Put the entries from the line with "Given: Click the" to the line with "Looking at the", both included, into a JSON list of strings, one string per line and no blank lines. Leave the pictures out of the answer.

_Provided information_
((

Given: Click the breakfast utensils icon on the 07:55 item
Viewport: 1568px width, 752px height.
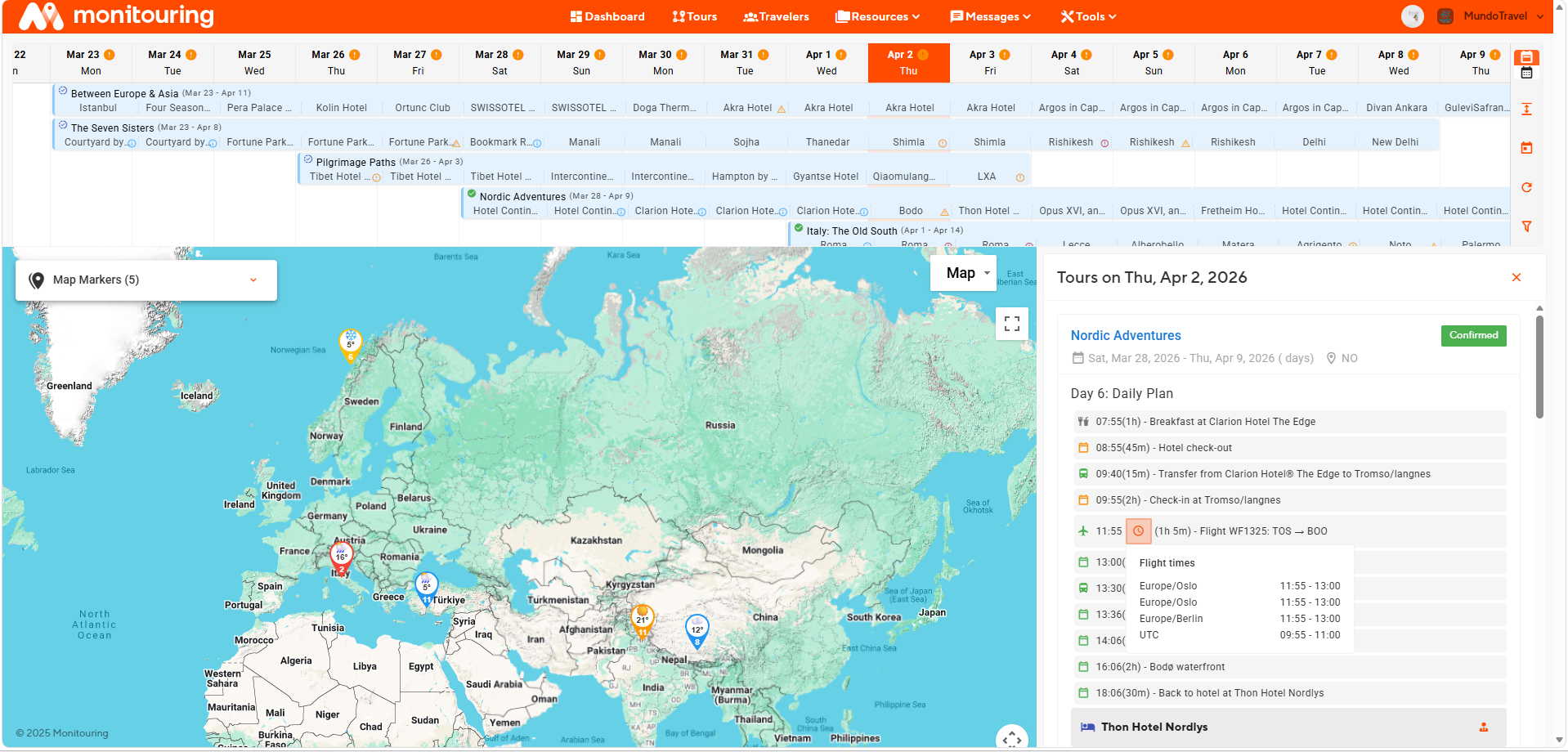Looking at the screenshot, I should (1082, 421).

))
((

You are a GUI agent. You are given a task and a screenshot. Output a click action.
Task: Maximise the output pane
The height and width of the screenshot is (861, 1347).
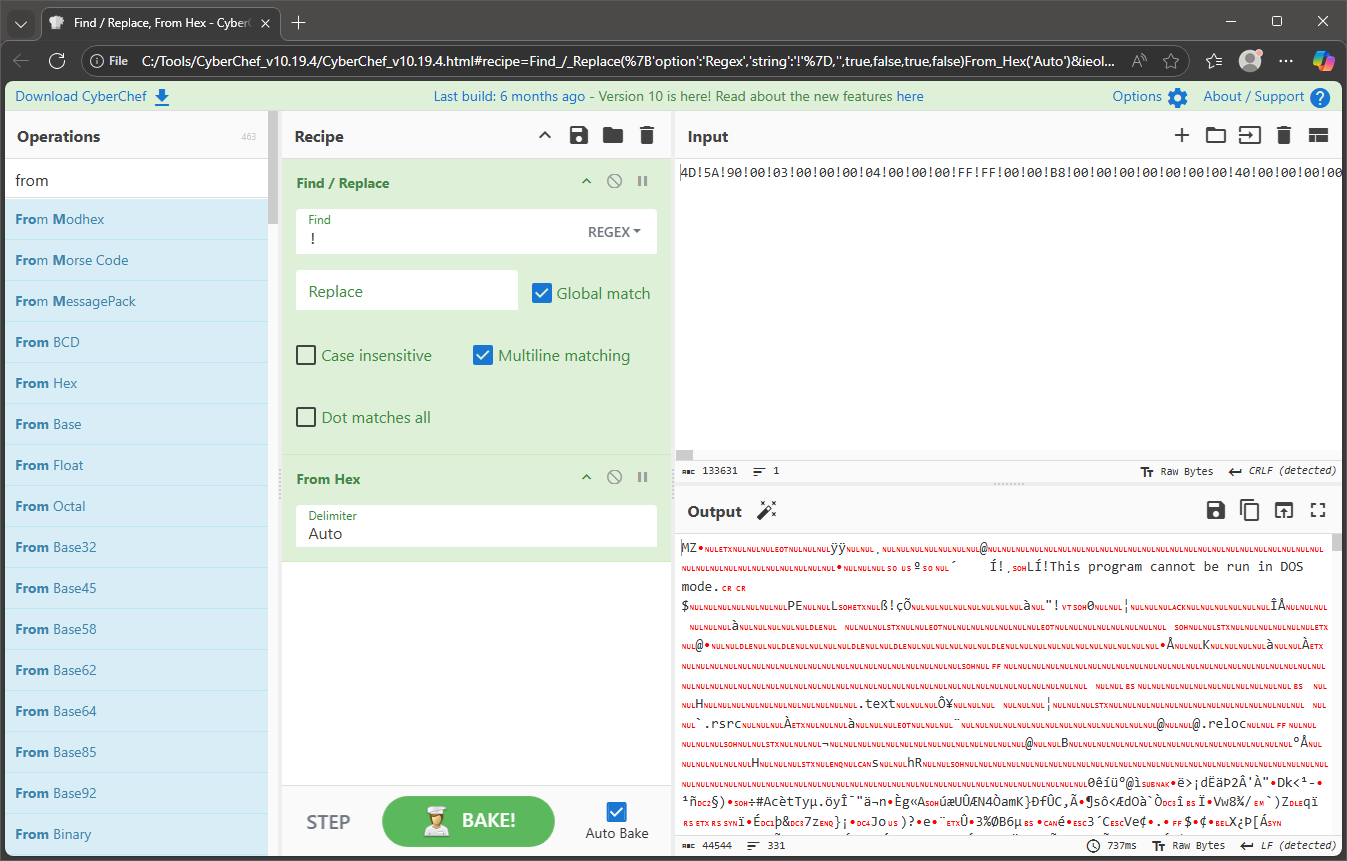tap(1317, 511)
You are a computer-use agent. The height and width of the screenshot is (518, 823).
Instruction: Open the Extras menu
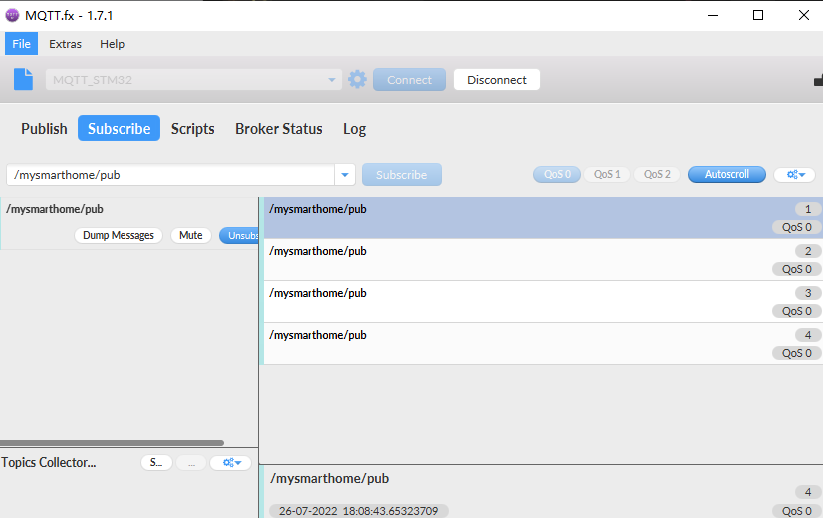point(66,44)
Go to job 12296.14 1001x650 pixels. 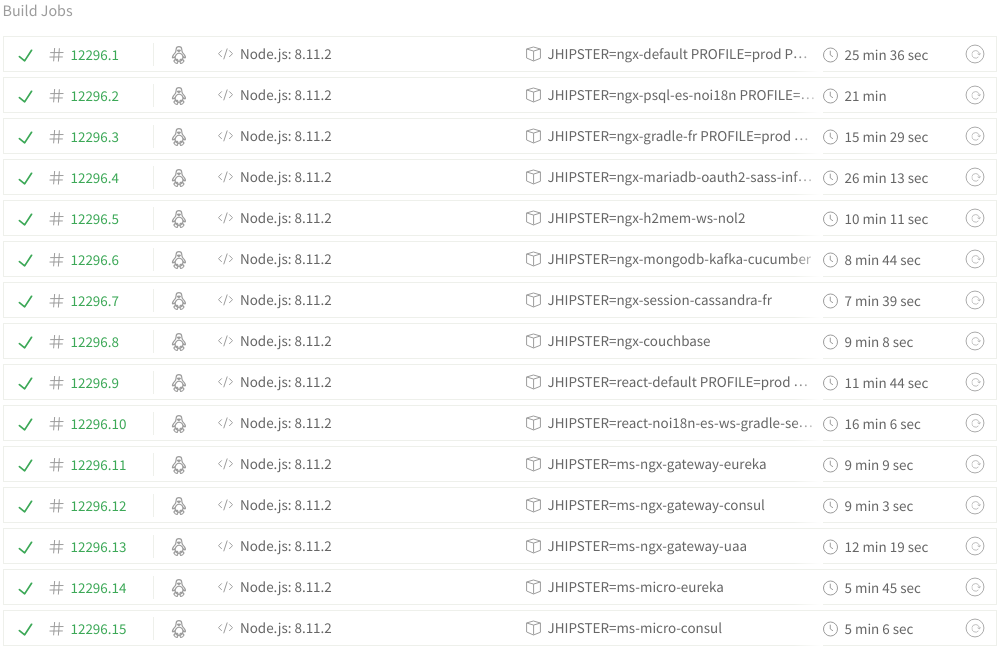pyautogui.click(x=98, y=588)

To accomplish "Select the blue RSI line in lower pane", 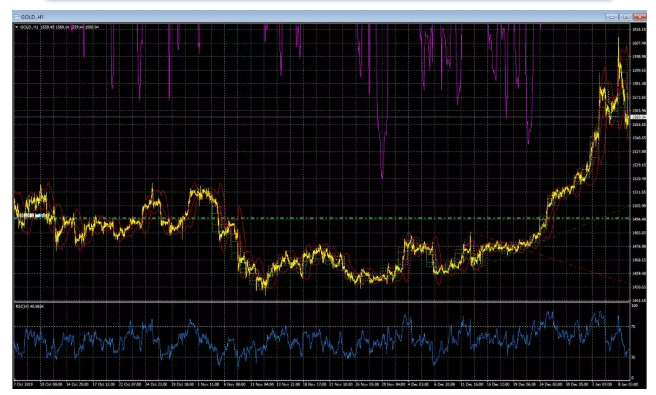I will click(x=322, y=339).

))

_Written response_
[
  "Given: Click the breakfast utensils icon on the 07:55 item",
  "Viewport: 1568px width, 752px height.",
  "Looking at the screenshot, I should (1082, 421)."
]